Plan B für Fittipaldi
Haas benötigt aber einen Plan, weil der bisherige Ersatzfahrer Pietro Fittipaldi, der schon für Romain Grosjean nach dessen Feuerunfall in Bahrain 2020 einsprang, 2024 Vollzeit in der IndyCar-Serie fahren und daher einige Formel-1-Rennen verpassen wird.
Fittipaldi soll auf jeden Fall beim Young-Driver-Test in Abu Dhabi zum Einsatz kommen, dann sieht man weiter: "Wir schauen uns nur ein paar Details an bei Rennen, an denen er nicht da sein kann", sagt Steiner. "Rund die Hälfte unserer Rennen kann er nicht mitnehmen.
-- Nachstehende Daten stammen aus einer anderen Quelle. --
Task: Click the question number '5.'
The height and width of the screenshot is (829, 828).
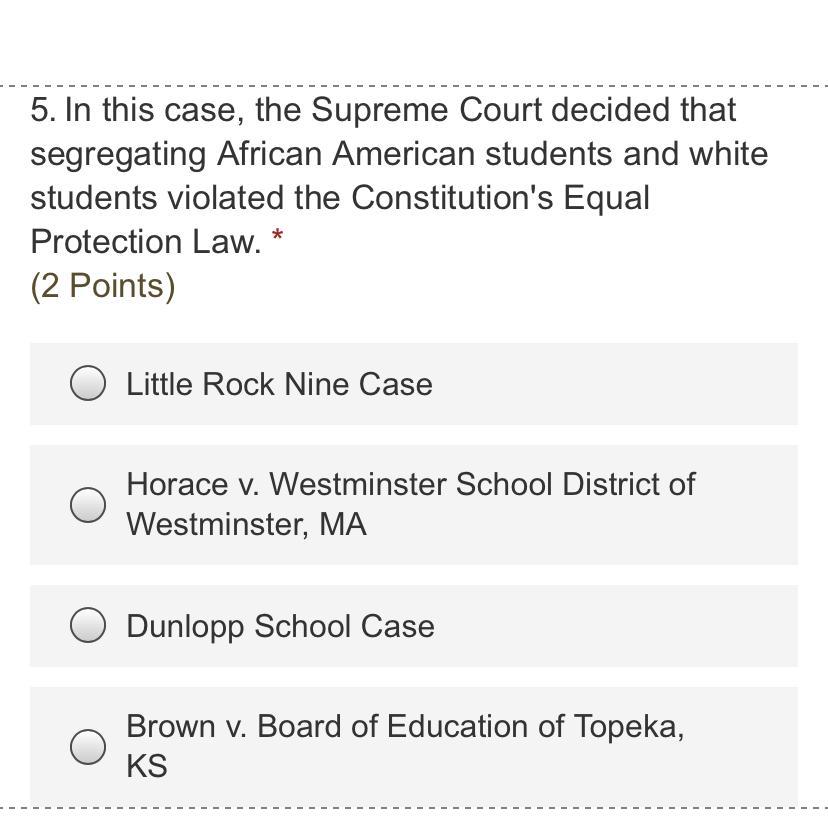Action: tap(43, 110)
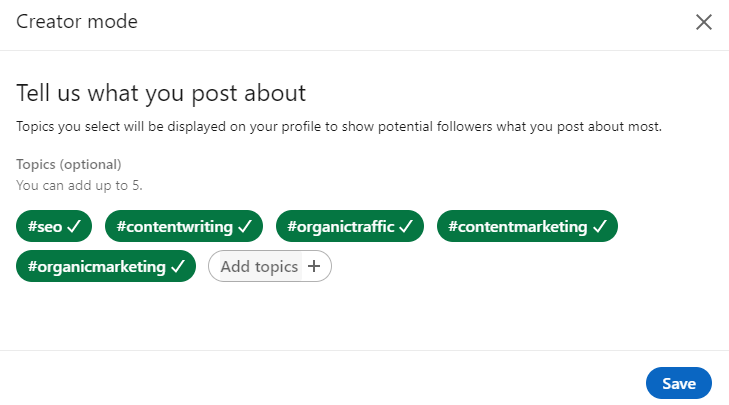This screenshot has width=729, height=405.
Task: Save the selected topics
Action: coord(678,384)
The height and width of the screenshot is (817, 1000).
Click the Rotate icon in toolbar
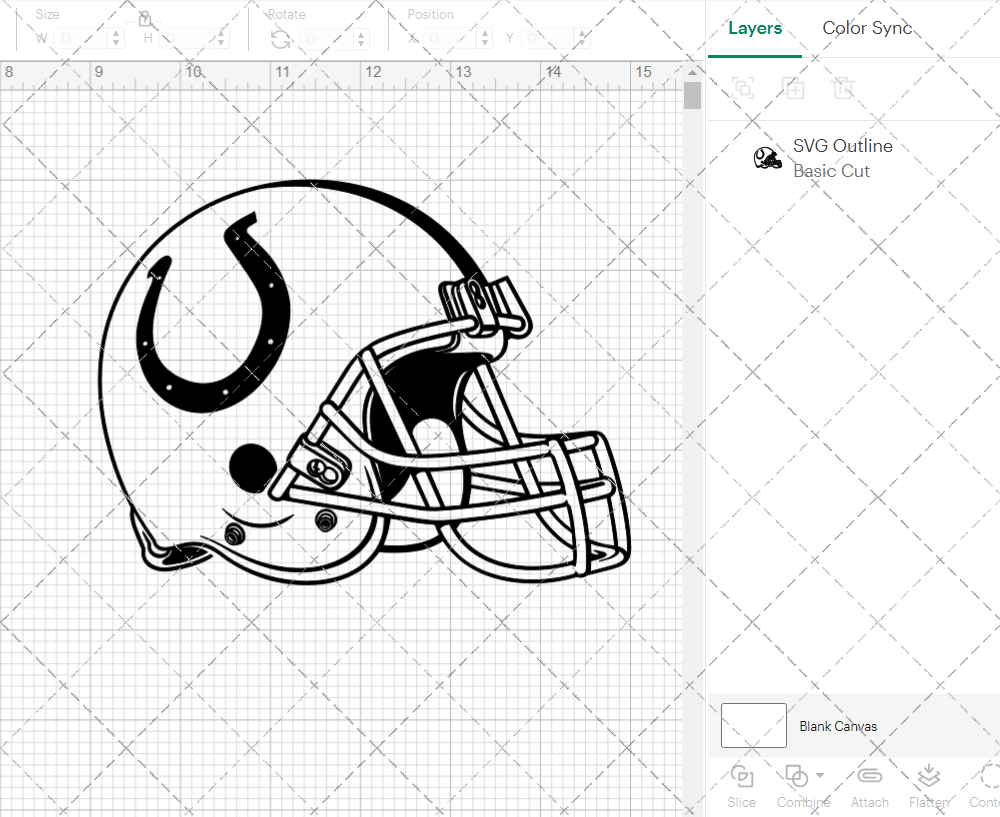281,39
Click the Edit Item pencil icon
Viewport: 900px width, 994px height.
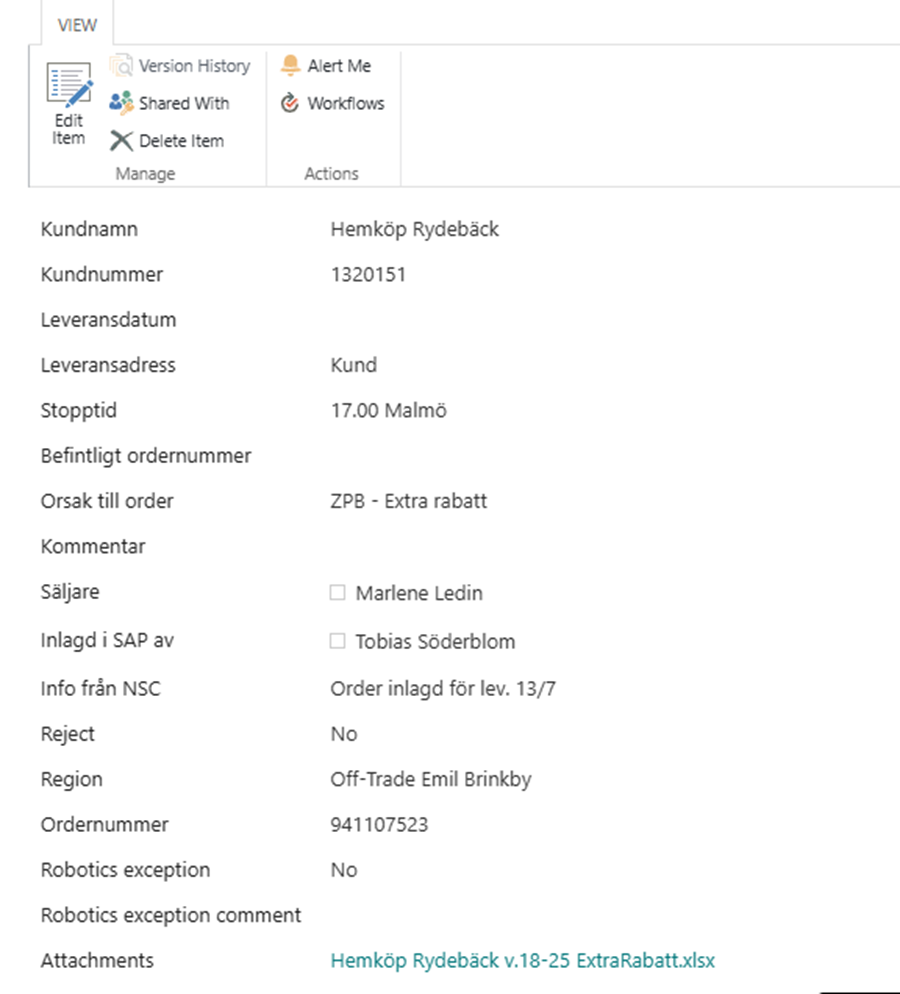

Da brauchen wir also eine Lösung, bevor wir ihn bestätigen können."
Die Lösung könnte Bearman heißen, doch Steiner bleibt zurückhaltend: "Es gab Zeiten, da hatten wir keinen Ersatzfahrer. Wir hatten aber immer einen Plan. Und einen Plan brauchst du immer, wenn du niemanden sonst vor Ort hast. Denn wenn du im Zweifelsfall jemanden reinsetzen musst, der keine Ahnung hat, dann ist das wirklich nicht gut", sagt er.
"Ich weiß aber nicht, was Fred plant bei seinen Ersatzfahrern."